As of Monday, April 14, 2003, entities covered by the Health Insurance Portability and Accountability Act (HIPAA) of 1996 must be compliant with the Privacy Rule associated with the act. HIPAA is a group of standards established by the federal government that are designed to ensure that health care and insurance transactions are secure and that individual medical data is kept private. The Privacy Rule was established by the Department of Health and Human Services in order to implement the requirements of HIPAA. The standards established by the Privacy Rule cover the use and disclosure of individuals’ health information. According to the Department of Health and Human Services, one of the main goals of the privacy rule is to ensure that health information is protected while at the same time permitting the flow of information necessary to high-quality health care and to protect the public’s health.
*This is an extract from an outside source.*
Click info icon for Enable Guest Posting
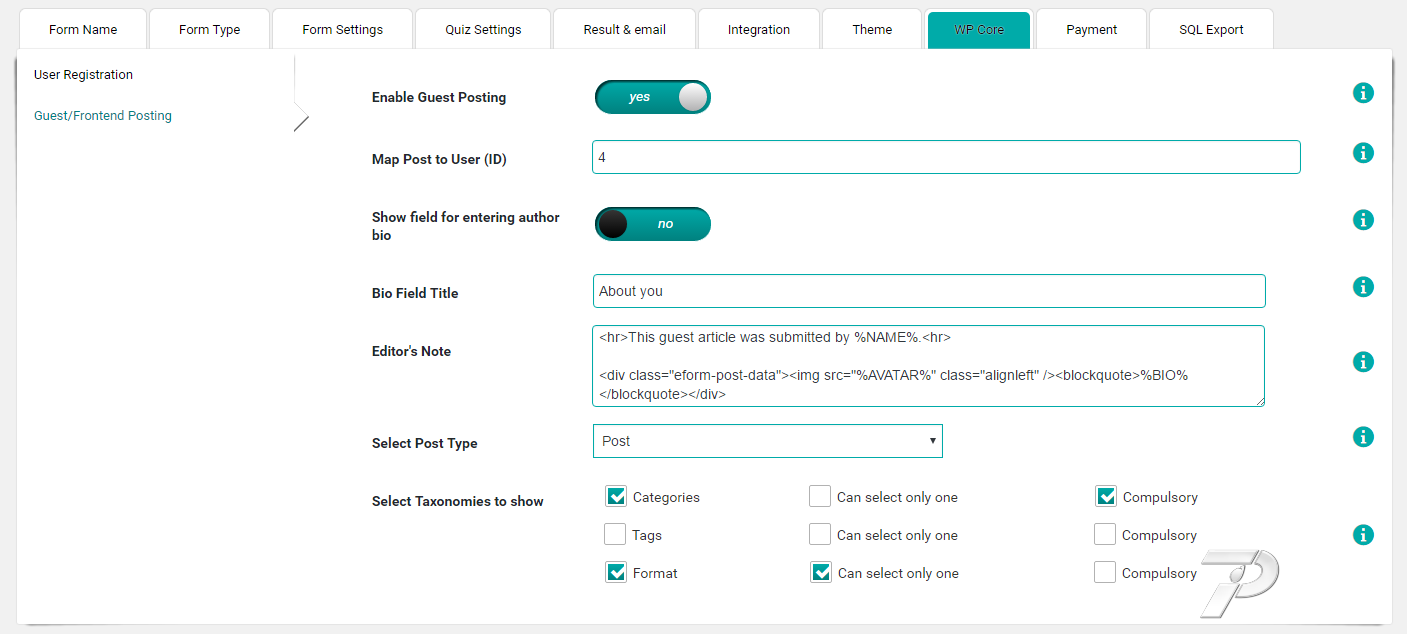The height and width of the screenshot is (634, 1407). pos(1362,93)

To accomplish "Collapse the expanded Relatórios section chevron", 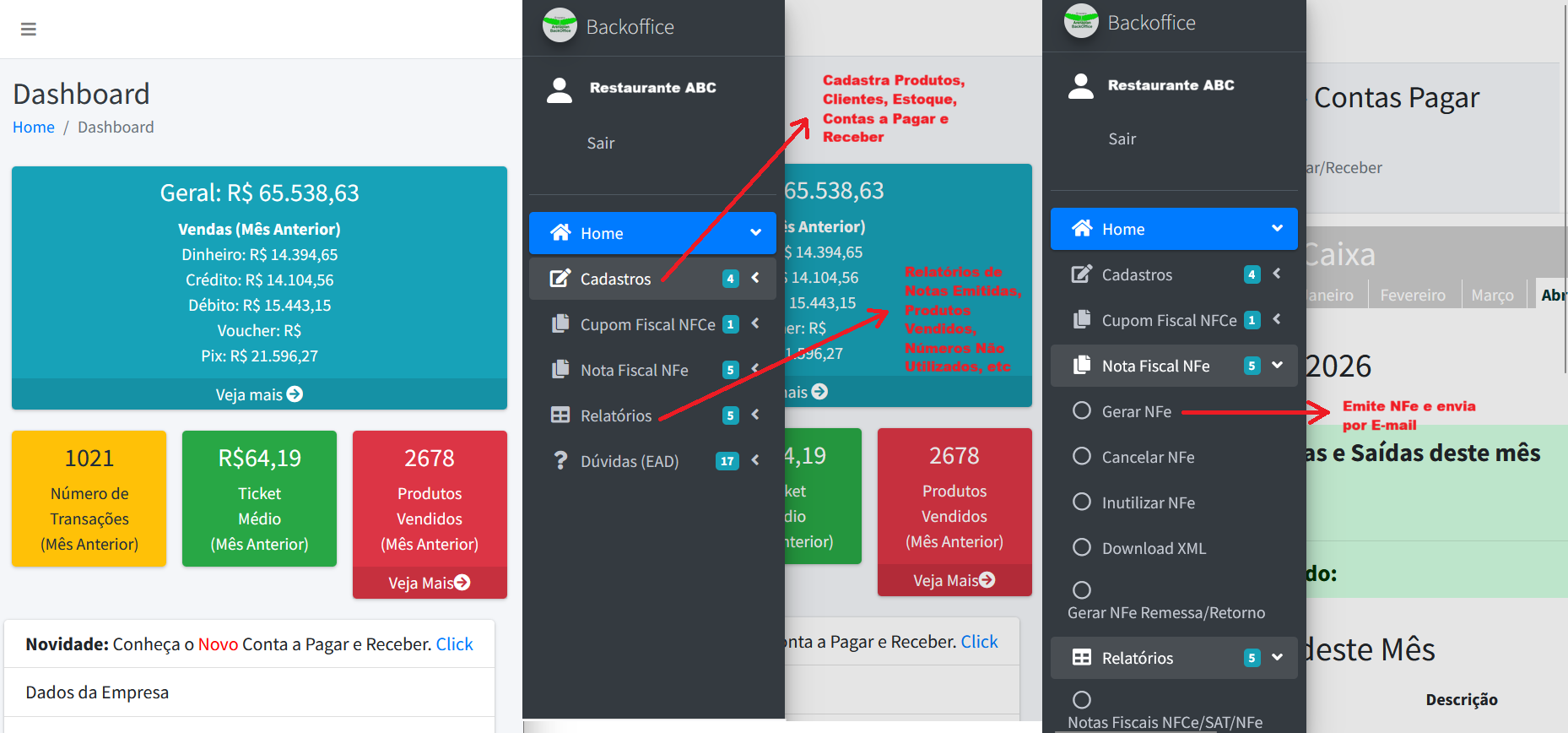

Covered entities, which include all kinds of medical service providers, from clinics to insurance companies to the companies that partner with them, are required to train their workforce on privacy policies and procedures. Duke University Health System uses Lotus LearningSpace from IBM, and it employs the technology to offer the blended training program that has educated around 20,000 employees on the HIPAA standards.
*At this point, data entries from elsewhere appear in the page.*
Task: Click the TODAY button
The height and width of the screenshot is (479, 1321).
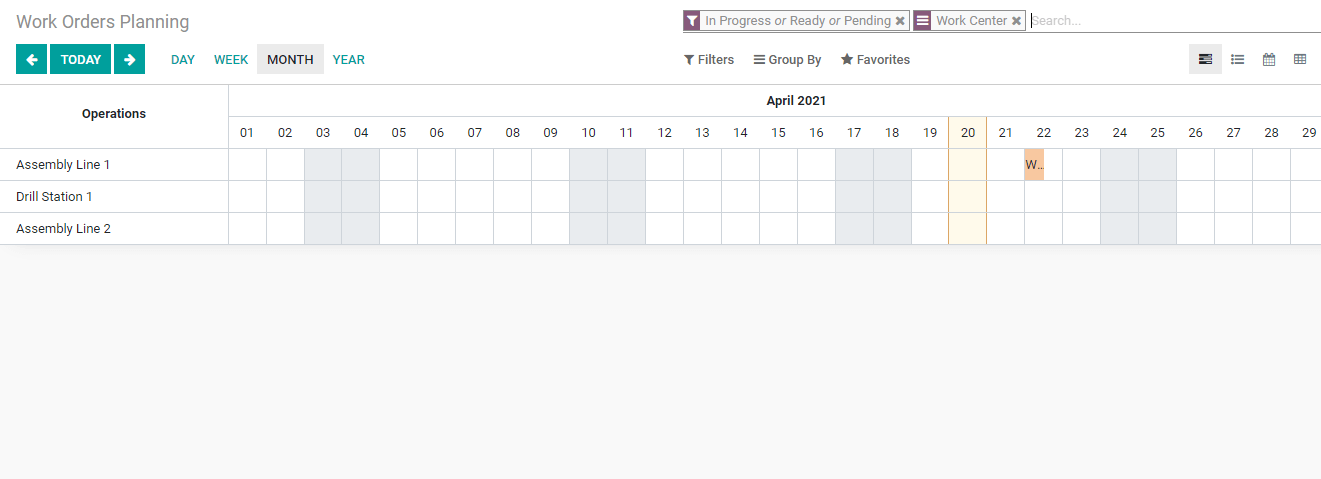Action: tap(81, 59)
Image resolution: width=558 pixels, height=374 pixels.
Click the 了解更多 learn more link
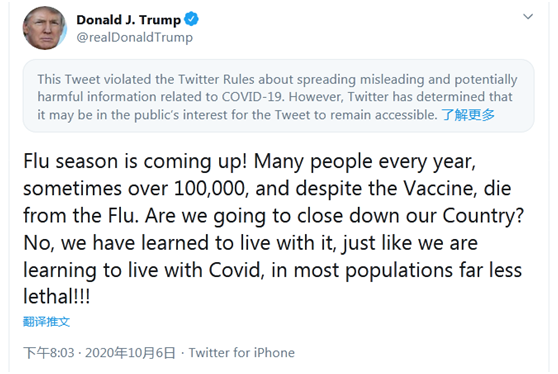pyautogui.click(x=468, y=115)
Duke University Health System is a nonprofit, academic health care system that includes Duke University Hospital, Durham Regional Hospital, Raleigh Community Hospital, ambulatory surgery centers, primary and specialty care clinics, home care, hospice and skilled nursing care, wellness centers and community-based clinical partnerships. Duke University Health System is integrated with the Duke University School of Medicine and the Duke University School of Nursing. Being so closely integrated with a major university, Duke values learning and development.
Duke University Health System implemented LearningSpace in 2001, and it is used by employees throughout the system for training on HIPAA compliance as well as other kinds of training. Terry Seelinger, e-learning manager for Duke University Health System, Corporate Information Services, works to provide the technical and background support, rolling out LearningSpace to various user groups that need to deliver training. “Our philosophy is really to empower users to control their own e-learning destiny, if you will, by focusing on the substance and not having to worry about theoretically what’s going on the background,” said Seelinger.
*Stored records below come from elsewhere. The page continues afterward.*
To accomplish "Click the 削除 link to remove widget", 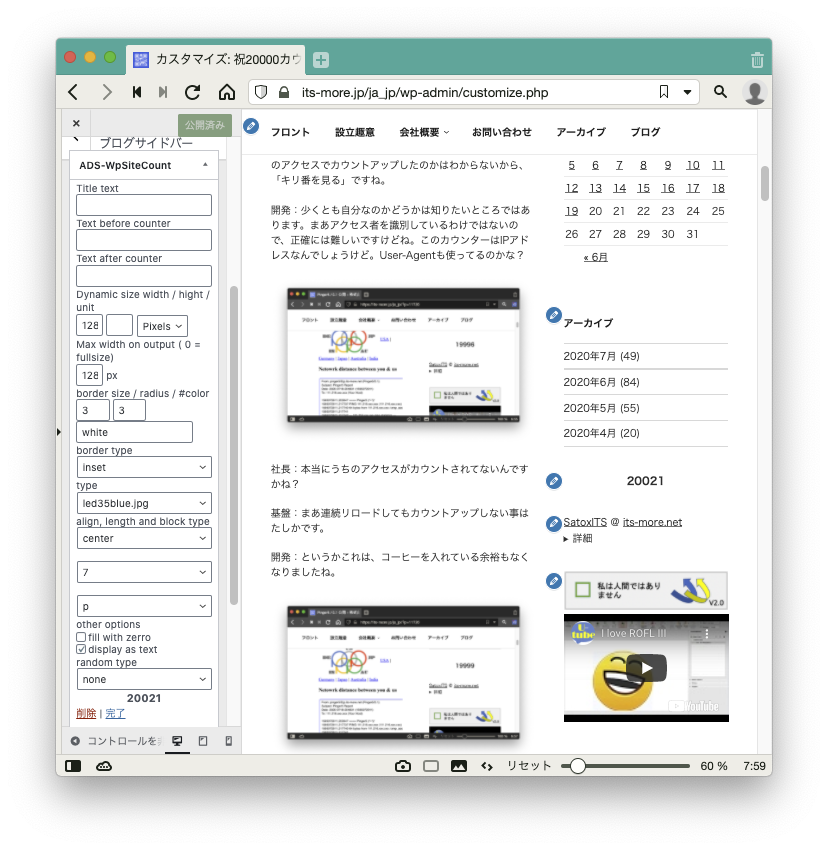I will (x=86, y=714).
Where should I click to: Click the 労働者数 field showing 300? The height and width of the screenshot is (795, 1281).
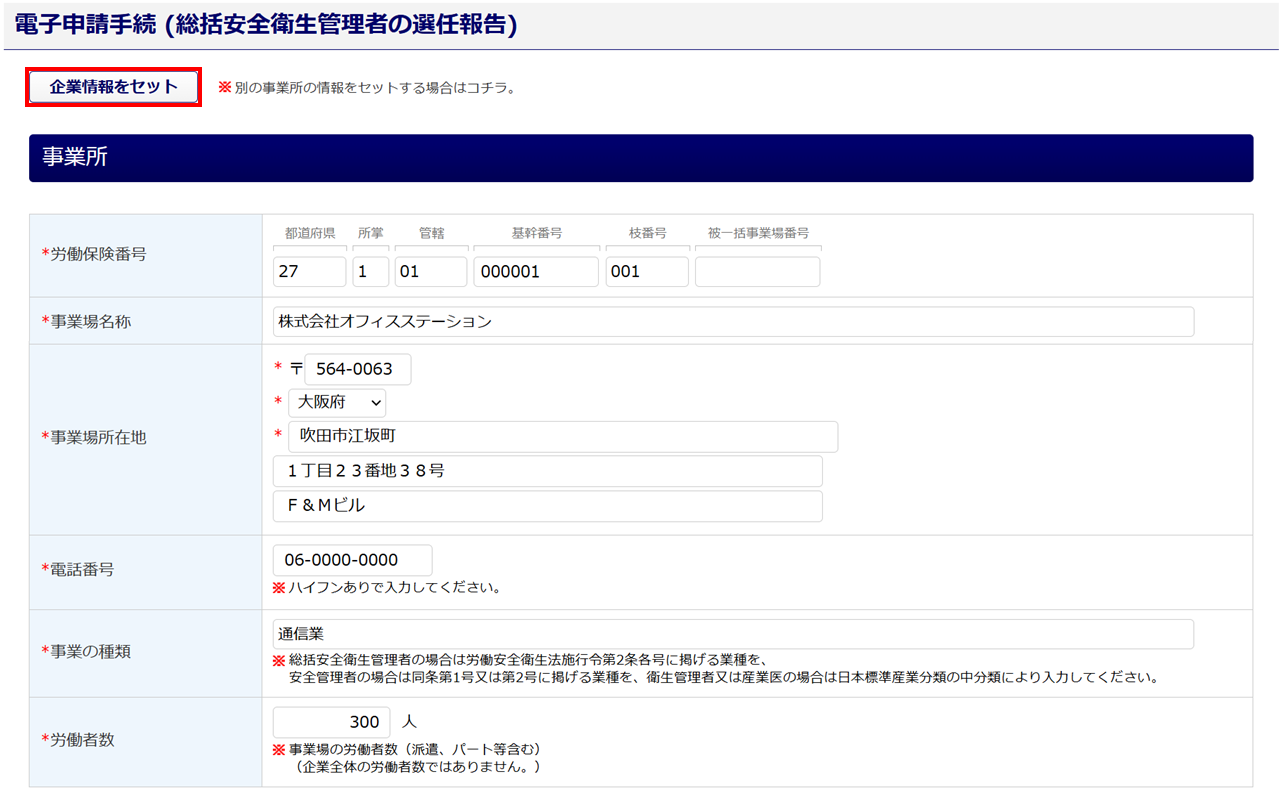(x=331, y=722)
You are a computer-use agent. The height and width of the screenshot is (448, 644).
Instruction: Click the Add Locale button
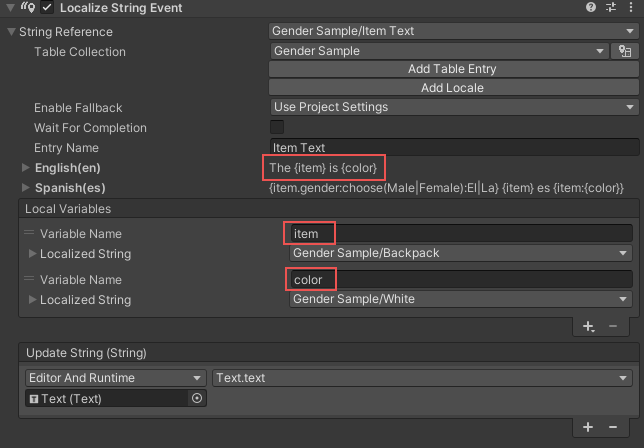pos(453,88)
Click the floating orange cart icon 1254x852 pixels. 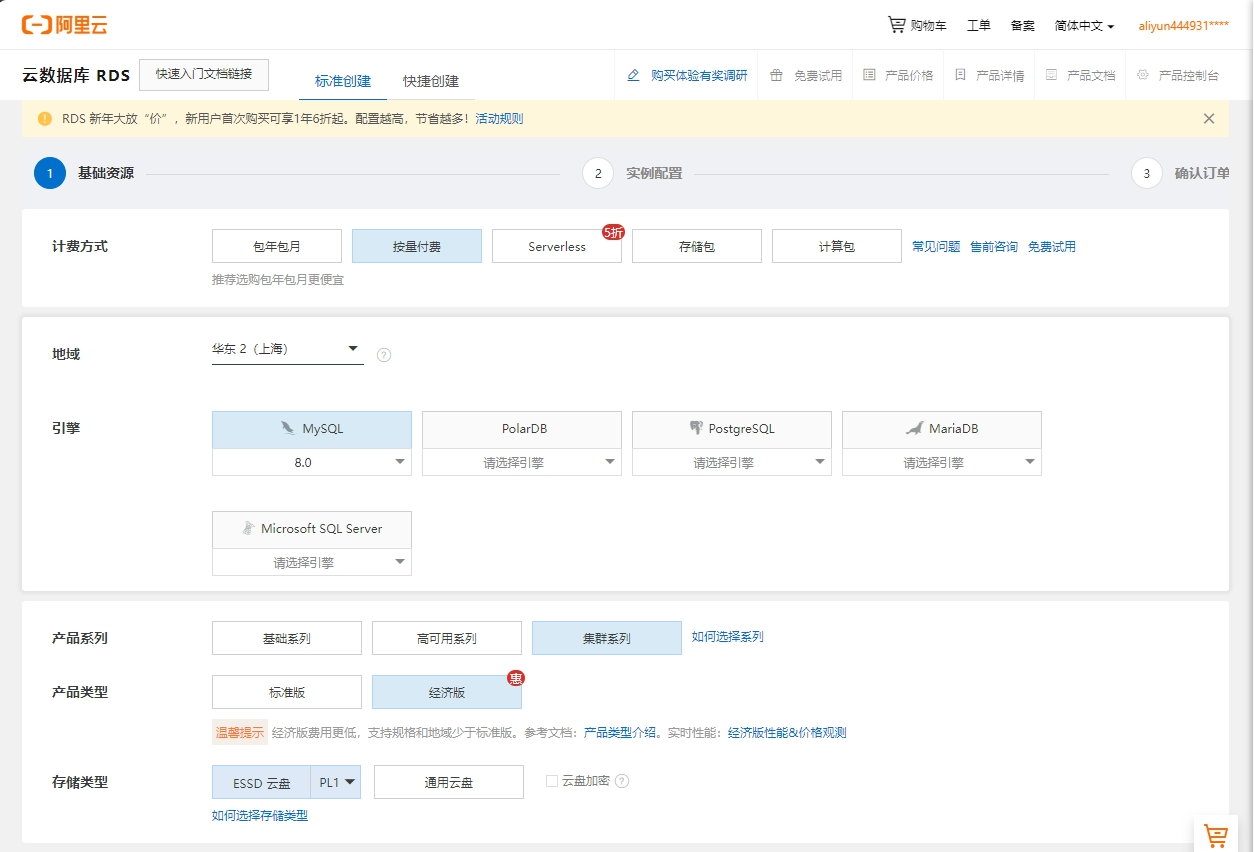(1215, 836)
Seelinger explained that it is not just the HIPAA training that takes place via LearningSpace. Some smaller subsets within the system use LearningSpace for clinical training, and other use it for applications training, This is e-learning that shows employees how to use some of the internal applications, such as a common clinical data repository or an application for creating hospital notes. “We’ve created content for new users to learn how to use these systems,” said Seelinger, “and they’re a combination of simulations and instruction.”
One of the old challenges in getting the employees at Duke University Health Systems trained on HIPAA and on other issues is the amount of time it takes to get students in and out of the classroom. Nowadays, Seelinger said, the challenges are more related to ensuring that employees have the technology they need to get the training done. This includes making sure everyone has access to workstations and ensuring those workstations are up to date on software. Seelinger also said that it is still a challenge to make sure that people can take the time they need to do training, even in brief period. “That’s still a challenge because in a clinical setting, when you’re delivering care, the patients and the service comes first,” he said.
In the case of HIPAA, Duke needed to train its employees by April 2003, a large workforce to get up to speed in a relatively short period of time. But compliance training is not new to Duke, according to Seelinger. Employees are used to training requirements that address safety issues or compliance surrounding diversity and harassment issues, so extending compliance training to another area is not a real stretch.
In addition, Seelinger said that Duke has been offering a program for eight or nine years called “Mum’s the Word.” The program deals with patient privacy and protecting patient data. “They do it in the autumn when the chrysanthemums are blooming,” said Seelinger. “The way it’s helped in our HIPAA efforts is that this business of patient privacy and protecting their confidential data is not new. It’s more like common sense, and people realize that not only is it now the right thing to do, but it’s also the law.”
By using Lotus LearningSpace, Duke has been able to keep track of the progress of its employees, and employees are able to learn at their own speed and at the time that is most convenient to them—critical in the service-oriented clinical and hospital environments where much of the learning is taking place. Seelinger stressed the convenience of doing HIPAA training via e-learning. “Even if it’s a longer type of content, it still takes less time for someone to sit down at their computer and log in,” he said. “And generally, if it’s long they can always pause and come back to it at a later time.”
Seelinger added that Duke is aware of the lower costs associated with providing learning online. “Although we’re not concerned too much about ROI, we know that it’s a lower overall cost in terms of travel and loss of productivity and other related elements,” said Seelinger. “We don’t have any question that e-learning is a more efficient way of getting the content across.”